Is there no review process?  Where a person can ask for a decision to be reviewed and it could be done much more promptly. And then appealed if the review was unfavourable and unreasonable.


----------



## Bronte (7 Feb 2013)

Brendan Burgess said:


> I have no first hand experience, but if you have 50,000 appeals a year, surely you have to have an admistratively efficient process. Having said that, there are long delays in the current system.


 
Well isn't there a problem if there needs to be 50K appeals a year.  Isn't there a problem if a lot of those succeed when they should have been properly assessed in the first place.  But it keeps the social welfare workers busy I guess.  

And yes I've been through social welfare including the appeals process and from what I've read on AAM nothing has changed much.  The system is designed for you to fail at getting it right on first application, fail at the form filling, sending you hither and thither, weeks for this or that bit of paper, documents you send in that 'disappear,  and then weeks or months for decisions.  And feeling demeaned in the whole process.  Horrible system as I recall and one I'd hope never ever to have to go through again.  My appeals lady was lovely and I won (which I didn't realise then) and got an unexpected lump sum just a week before I left the country for work in the USA.


----------



## spanishmaria (9 Apr 2013)

I won my appeal. They owed me a year of backdated payments.
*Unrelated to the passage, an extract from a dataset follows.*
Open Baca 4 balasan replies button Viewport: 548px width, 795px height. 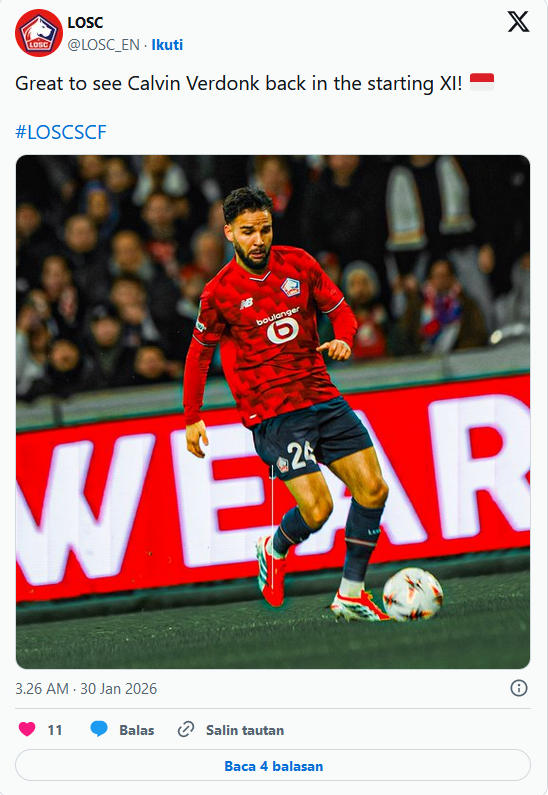[x=273, y=766]
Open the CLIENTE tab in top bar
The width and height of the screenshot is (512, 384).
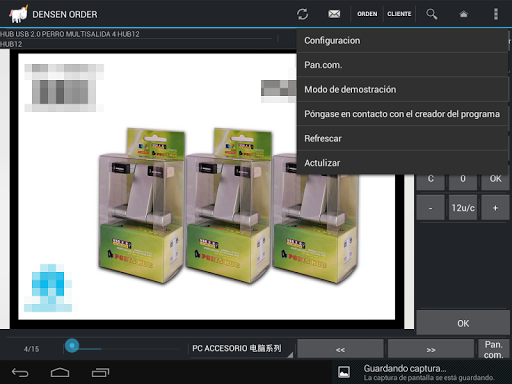pyautogui.click(x=399, y=14)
I¨m passing one of the worst times in all my life expecting the money. They have lost documents twice. My ex employer even don´t want to see me anymore and I´m living right now thanks to xanax and motilium.


----------



## Time (11 Apr 2013)

> Is there no review process? Where a person can ask for a decision to be reviewed and it could be done much more promptly. And then appealed if the review was unfavourable and unreasonable.
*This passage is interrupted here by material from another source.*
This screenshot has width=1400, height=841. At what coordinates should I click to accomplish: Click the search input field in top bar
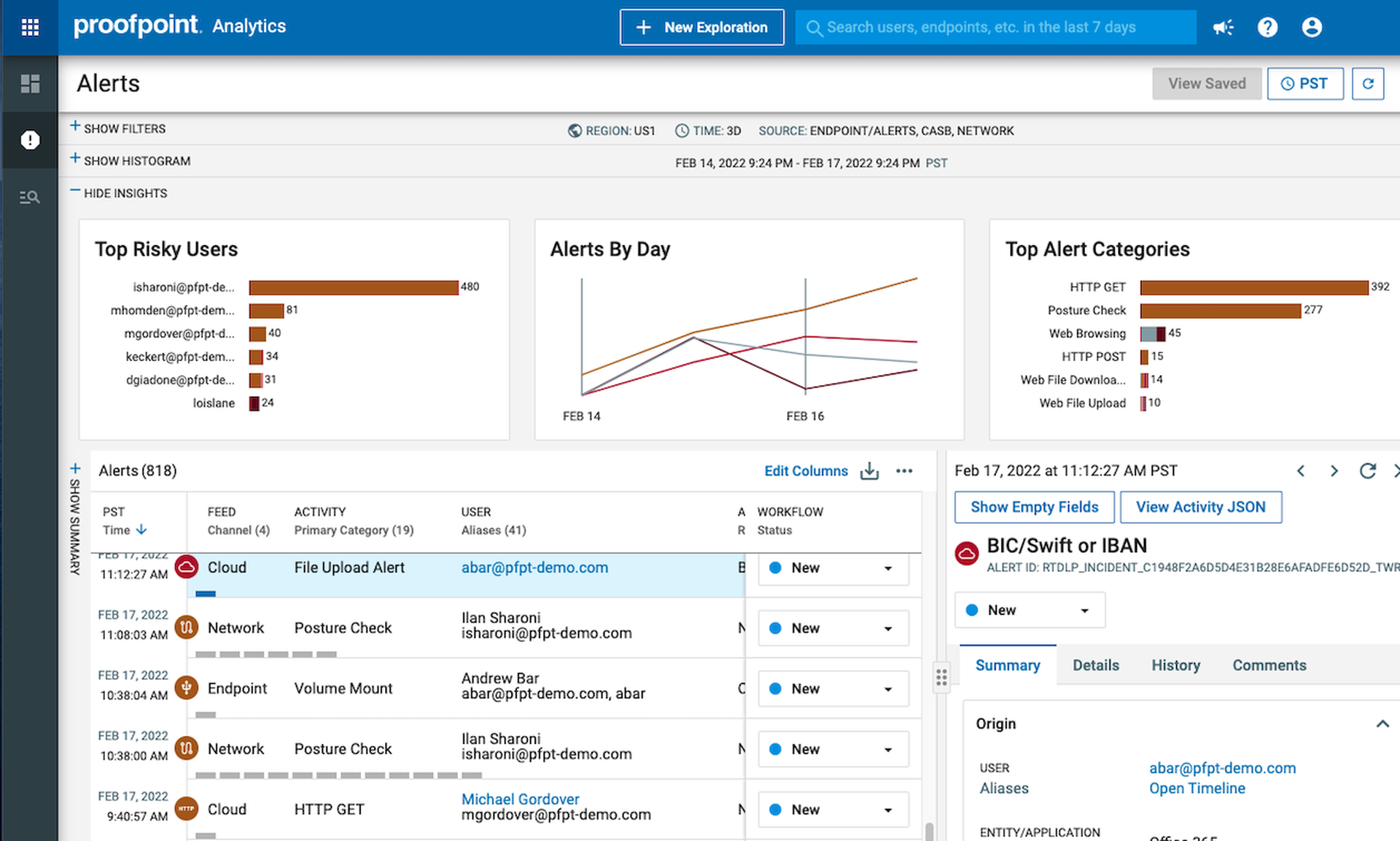pos(998,27)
There is nominally a review process available but it is by the same deciding officer that made the original decision. This would not inspire confidence in most people and many choose to ignore the review process for this reason and proceed to the appeals process.


----------



## britvic55 (11 Apr 2013)

Currently the Social Protection (SW) Appeals process is swamped,  under information received from Info@SocialWelfare.ie appeals are 6 months behind in assessment and reviews submitted in Sept 2012 are only now be dealt with  such in the current backlog. with regard to files documents going astray  lost .ie   when dealing with Social Protection (SW) Dept's.  it is best when sending documentation to photocopy your information being sent,  and use register post where ever possible.  that ensures a track and trace facility and a signature for receipt of your document's. and again I implore people who are dealing with the dept...waiting 6 months or longer,  have your local TD ask your Questions as a Parlimentary Question in Dail Eireann to the Social Protection Minister.. on your behalf, it is written,  recorded,  and also  numbered and dated.   and does help get the matter expedited.


----------



## STEINER (11 Apr 2013)

I appealed in writing a DSP decision/calculation last week.  This week I got an acknowledgement and a reference number.

Back in February and March I queried a DSP decision and I detailed in writing errors in the calculation to the local officer involved for review/correction.  Revised calculations were produced which only partially corrected errors and made a new error!  As the local officer twice failed to calculate properly, I sent the details into appeal.  My case is a very simple DSP matter and should not need to go to an appeals office. Perhaps there are a significant number of cases going to appeal because some local DSP officers don't resolve issues properly. More efficiency in local offices would surely lower the numbers of appeals.


----------



## britvic55 (11 Apr 2013)

regardless of how many mistakes the D/O makes it is rare for them to admit liability  even on appeal,  but you can enlist the Office of the Ombudsman in your Quest if the matter isn't resolved to your satisfaction, this may take 4/5 weeks but the percentage of success is about 82%. remember they DSP  abhorr  to think they are wrong and you may be right ? they have a Policy Unit based in Dublin unknown to the ordinary commoner like you and I.  this dept tells each SP Dept what policy to adhere and operate to  and this is strictly enforced.  until you concede or prove them wrong eventually ?


----------



## Black Sheep (12 Apr 2013)

I feel that far too many cases that could be resolved locally are being sent to appeal. Each time SW turns down a claim their letter states "you have the right to appeal" and most people head off in that direction.

In many of my posts I have advised people to use the Appeals process as a last,last resort as this is such a lengthy situation.

SW do not offer a review or a suggestion of submitting further information in support of the claim. Very many claims have been resolved by the customer submitting further info. which they did not realize was relevant or was omitted in error in the original application


----------



## Time (12 Apr 2013)

Reviews are pointless when dealing with certain offices particularly Longford. They follow what they believe to be the law and only back down when overturned on appeal. Looking for a review will only add months onto the resolution timeframe.


----------